PUBLIC HANGINGS Art reviews with Clyde Selby
Colonial After lives Long Gallery, Salamanca Arts Centre Until April 27
Until well into the second half of the 20th century, along with portraits of the king and/or queen, the next most likely picture to be found in Australian schoolrooms was the landing of Captain Cook at Botany Bay in 1770. With an alternative view of history, Daniel Boyd has reworked the celebratory, Federation-era painting of E. Phillips Fox and presented Cook not as an English hero and outrider of civilisation but as a marauding pirate with his gun-toting henchmen.
Framed by the perspective of this gallery’s wooden columns, the sizeable 1902/2006 piece formed a backdrop to the opening speech by Governor Kate Warner.
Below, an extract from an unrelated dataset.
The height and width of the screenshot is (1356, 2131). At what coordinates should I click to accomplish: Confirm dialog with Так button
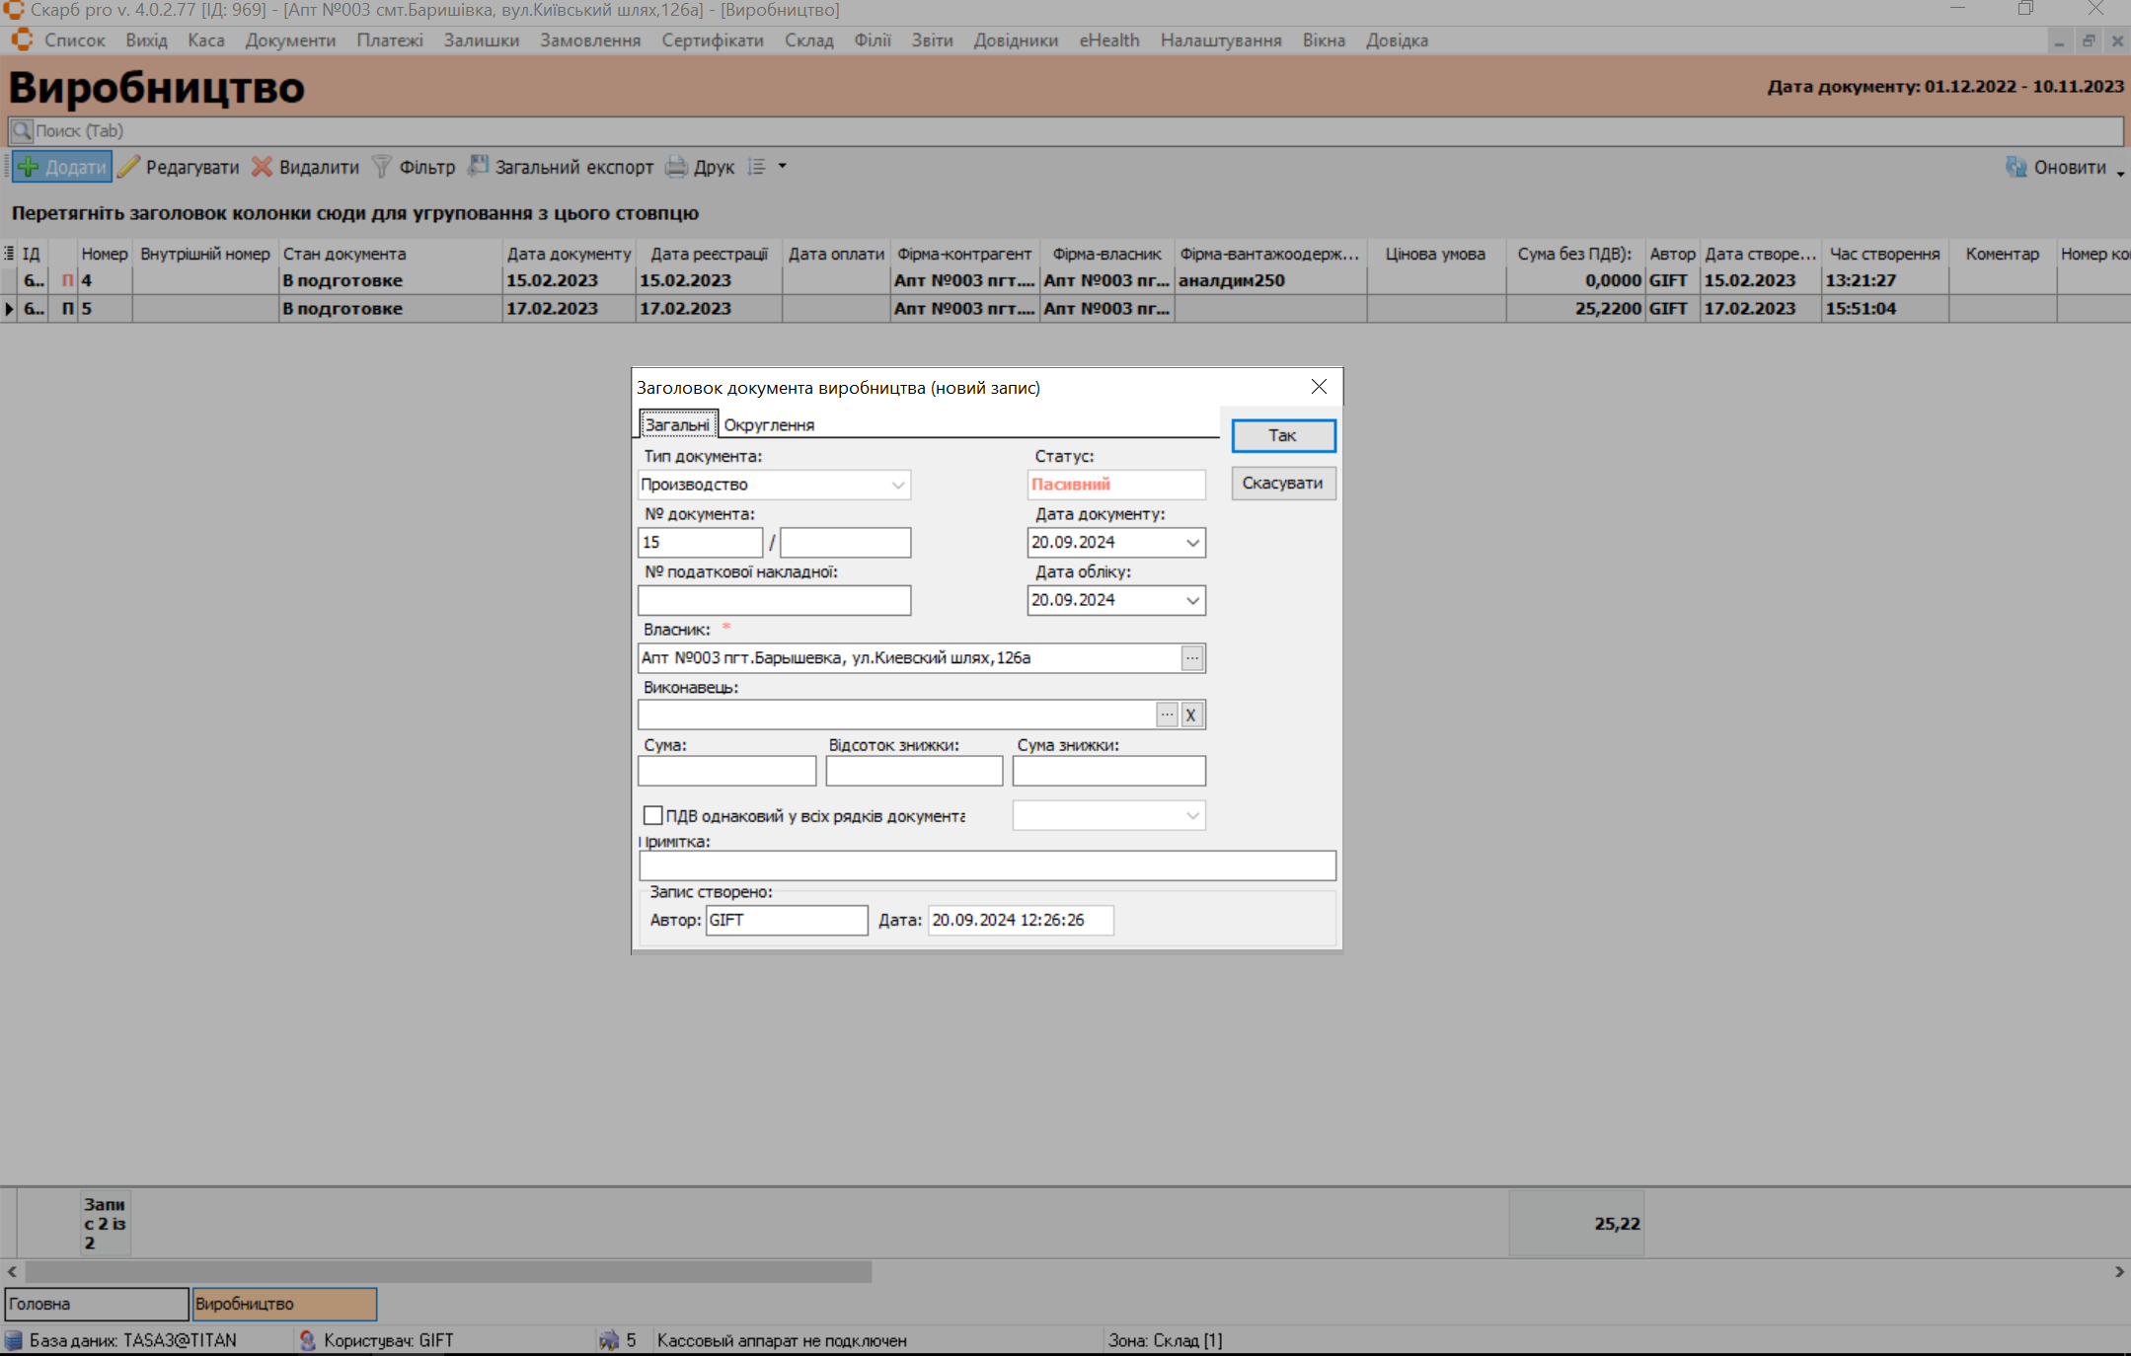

In Boyd’s piece, Cook takes centre stage in the grand manner befitting an iconic figure and his crew of sailors prepare themselves for defence against savages. Professor Warner reminded the assembly that indigenous people today are 15 times more likely to be imprisoned than non-indigenous Australians.
Colonial Afterlives makes a clear assertion that colonisation and its aftermath have not been overwhelmingly beneficial for the original inhabitants of Terra Nullius or other places.
The exhibition is a major initiative from the Salamanca Arts Centre which is being toured by Contemporary Art Tasmania to many interstate venues. After casting a net far and wide in former Commonwealth states and territories, 14 disparate artists with aboriginal ancestry were invited to take part in the exhibition.
Victorian Maree Clarke has contributed four impressively large photographs of indigenous people and their adornments. As well as the ochre, reeds and feathers there are the government-sanctioned breastplates worn by designated tribal chiefs which all also have certain contemporary references.
As a total contrast, Guyana’s Huw Locke focuses on the elaborate and pretentious symbolism that was enshrined in certificates of stocks and shares issued by exploitative companies.
Ewan Atkinson, of Barbados, examines the sex-role stereotyping that was prevalent in traditional children’s reading books that he contrasts with digital photographs containing much symbolism.
Equally colourful, fancifully animated images in a quaint Victorian-era style are used by Joan Ross, of NSW, to provide mixed messages of discovery and settlement.
On a more homely level are the visual statements of Julie Gough that snuggle disconcertingly alongside Scottish plaid. Gough has photographed wayside barbecue huts that abound all over Tasmania and are in areas of 19th-century “land grabs”.
Yvonne Rees-Pagh offers a quartet made by etching and screen printing. With its distorted heads in angry red tones it confronts the viewer and invokes memories of the ugly racist riots at Cronulla in 2006.
Geoff Parr’s 1983/2015 uses multiple images to give a contemporary reappraisal.